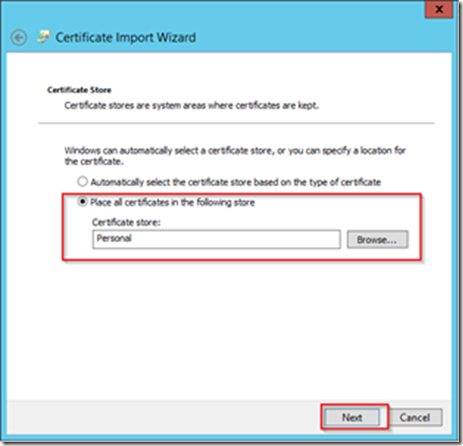Proceed with the Next button
Screen dimensions: 463x446
point(352,417)
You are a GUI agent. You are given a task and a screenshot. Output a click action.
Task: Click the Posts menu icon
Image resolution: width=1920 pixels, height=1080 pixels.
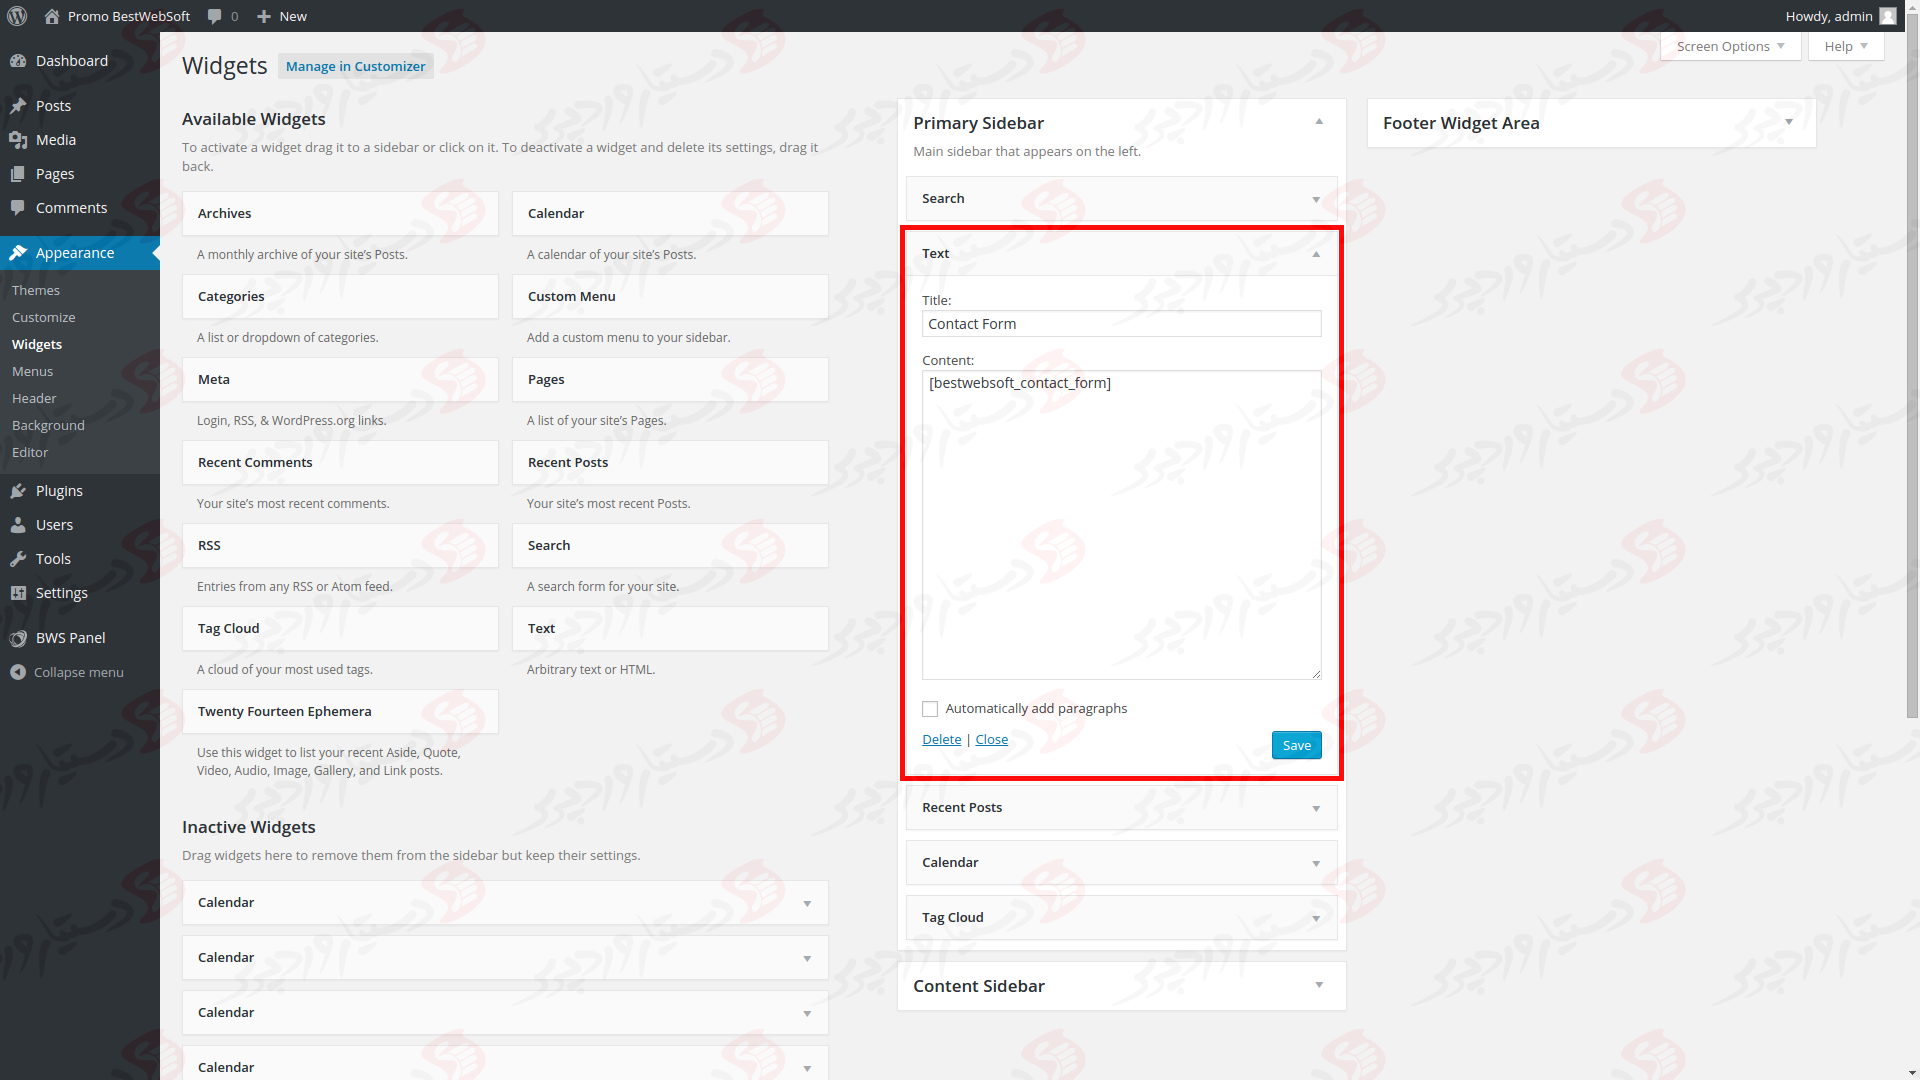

---+---

To be done:
Rewrite all of the items above, changing "Posts menu icon" to "Comments menu icon" and keeping everything else the same. Leave the pictures out.

Correct output:
Proceed with the Next button
Screen dimensions: 463x446
point(352,417)
You are a GUI agent. You are given a task and a screenshot. Output a click action.
Task: Click the Comments menu icon
Image resolution: width=1920 pixels, height=1080 pixels.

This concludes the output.